Matt was one of the first data scientists recruited to the UK Civil Service, and his work to modernise the creation of statistical publications had a major impact across Whitehall departments. Recently he’s worked in GOV.UK, developing the A/B testing framework to analyse Big Query user journey data. His team are improving navigation on the site through developing algorithms to recommend content to users.

Summary
Using algorithms to generate related links can improve on human-curated links. More importantly it can scale and automatically be applied to all of the 237k content items on GOV.UK, improving navigation for users. This led to our content designers joking “I for one welcome our robot overlords!”

Abstract
Users need help to find the content they are looking for. GOV.UK is vast and has over 230k unique pieces of content. Human publishers can hand-curate navigational aid for users by creating related links on a page. This points users towards similar content that they might find useful, based on expert domain knowledge of the publisher. This is true of approximately 2k pages on GOV.UK. To provide related links for all 237k pages would be too onerous. Instead we used a variety of machine learning algorithms to generate these links trained on the text content of the pages themselves and on historic user journey data from BigQuery. We used a journey-level A/B testing framework to assess the impact of these pages on a variety of metrics assessing how the related links were used. All the algorithms improved the related link use on non-mainstream (“unloved”) journeys. Only the node2vec and LLR algorithms, trained on historic user journeys, improved related link use on mainstream (“loved”) journeys. More importantly this approach can scale and automatically be applied to all of GOV.UK. This algorithmic approach was deployed using standard DevOps approaches with the compute handled on an Amazon Web Service (AWS) instance. Generated links were moved to a S3 bucket before being served for production on the site.
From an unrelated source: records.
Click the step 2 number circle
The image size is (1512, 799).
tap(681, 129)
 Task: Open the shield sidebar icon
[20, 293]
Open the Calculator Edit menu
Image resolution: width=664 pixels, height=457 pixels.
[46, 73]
This facilitated the updating of the links periodically – to adjust links as content becomes stale or as user needs change with the season. This deployment has the potential to improve the journeys of circa. 30k users per day in the near-term and perhaps more in the future as users learn to trust related links more. Their use could be extended to improve content at publication by suggesting related links to publishers.

Actionable Takeaway #1
How to make better use of user journey data from BigQuery and derive proxy metrics to test hypotheses for A/B testing. [Why you should give your tech people time and space to develop their data pipelines. How to evaluate whether your algorithms are any good. Why you need a multi-disciplinary team.]

Actionable Takeaway #2
How to generate recommended links for your content based on content similarity and user journey network data fed into different algorithms. []

Actionable Takeaway #3
How to deploy your model and update the related links on your site periodically.